Hypoxia has a detrimental impact on the brain due to its large oxygen demand. Hypoxia induced deficits are of concern for pilots, who undertake training to recognize their own symptoms of hypoxia. This training can be performed inside an altitude chamber (hypobaric hypoxia) or by breathing a hypoxic gas mixture (normobaric hypoxia). A gap exists in the literature as to whether hypobaric and normbaric hypoxia are equivalent, and this thesis aims to bridge this gap by comparing both forms of hypoxia with an EEG alongside middle cerebral artery blood velocity, blood pressure, end tidal gases, oxygen saturation and breathing rate. The participants took part in a randomized within-subjects design study inside a hypobaric chamber with a hypobaric hypoxia condition consisting of depressurization to a simulated altitude of 13,000 ft (~0.62 bar, partial pressure of inspired oxygen = 87.2 mmHg), normbaric hypoxia condition with a hypoxic gas mixture of 12.8% oxygen (partial pressure of inspired oxygen = 87.2 mmHg), and a normobaric normoxic condition (partial pressure of inspired oxygen = 143 mmHg). During each of the randomized conditions, participants took part in a five-minute eyes-open resting state task followed immediately by a 25-minute visuospatial covert attention task.

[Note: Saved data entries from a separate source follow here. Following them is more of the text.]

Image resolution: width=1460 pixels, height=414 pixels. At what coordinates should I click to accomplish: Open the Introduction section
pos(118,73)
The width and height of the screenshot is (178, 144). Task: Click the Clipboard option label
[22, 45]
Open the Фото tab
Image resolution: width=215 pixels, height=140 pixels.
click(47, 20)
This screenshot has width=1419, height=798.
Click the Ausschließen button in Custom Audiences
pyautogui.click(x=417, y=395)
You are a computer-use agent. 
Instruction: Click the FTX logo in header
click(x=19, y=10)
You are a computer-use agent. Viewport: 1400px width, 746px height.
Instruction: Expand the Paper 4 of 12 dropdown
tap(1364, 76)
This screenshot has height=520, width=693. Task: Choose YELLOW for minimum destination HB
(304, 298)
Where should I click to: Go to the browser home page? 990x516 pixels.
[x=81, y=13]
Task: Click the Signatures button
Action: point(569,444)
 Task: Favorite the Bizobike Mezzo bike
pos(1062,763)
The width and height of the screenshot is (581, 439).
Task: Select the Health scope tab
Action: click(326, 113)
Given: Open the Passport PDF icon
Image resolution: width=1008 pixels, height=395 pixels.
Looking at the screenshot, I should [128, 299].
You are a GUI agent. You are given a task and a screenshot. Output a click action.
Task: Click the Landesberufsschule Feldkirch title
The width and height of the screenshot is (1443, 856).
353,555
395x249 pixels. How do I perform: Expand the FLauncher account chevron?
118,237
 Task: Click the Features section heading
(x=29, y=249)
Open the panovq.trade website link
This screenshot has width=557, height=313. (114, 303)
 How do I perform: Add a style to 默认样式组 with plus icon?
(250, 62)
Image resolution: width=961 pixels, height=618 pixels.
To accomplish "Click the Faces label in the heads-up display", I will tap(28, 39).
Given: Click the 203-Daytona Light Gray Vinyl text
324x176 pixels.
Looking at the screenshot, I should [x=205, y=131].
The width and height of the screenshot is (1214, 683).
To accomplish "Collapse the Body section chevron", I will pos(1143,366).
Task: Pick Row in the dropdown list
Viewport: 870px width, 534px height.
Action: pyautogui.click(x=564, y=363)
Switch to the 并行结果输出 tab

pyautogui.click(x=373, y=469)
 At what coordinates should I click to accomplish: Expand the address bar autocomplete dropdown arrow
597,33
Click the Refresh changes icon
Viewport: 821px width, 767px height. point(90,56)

Spectral power in canonical frequency bands and multi-scale entropy were correlated with oxygen saturation data and then compared between groups for the resting state analysis. Participants were found to be desaturating during the first half of the resting state recording in the normobaric hypoxia condition and were steadily desaturated in the hypobaric hypoxia condition. A negative correlation between alpha power and oxygen saturation, and a positive correlation between multi-scale entropy and oxygen saturation were found only during the desaturation phase of normobaric hypoxia. Once participants had steadily desaturated there were no significant conditional differences in correlations. During the attention task, oxygen saturation and end tidal oxygen were found to be significantly higher in normobaric normoxia and similar between both hypoxic conditions. Induced alpha power was found to be significantly higher during normobaric normoxia, and induced lower-beta and evoked higher-beta power were significantly increased in the hypobaric hypoxia condition. This thesis highlights that an EEG can differentiate between normobaric and hypobaric hypoxia.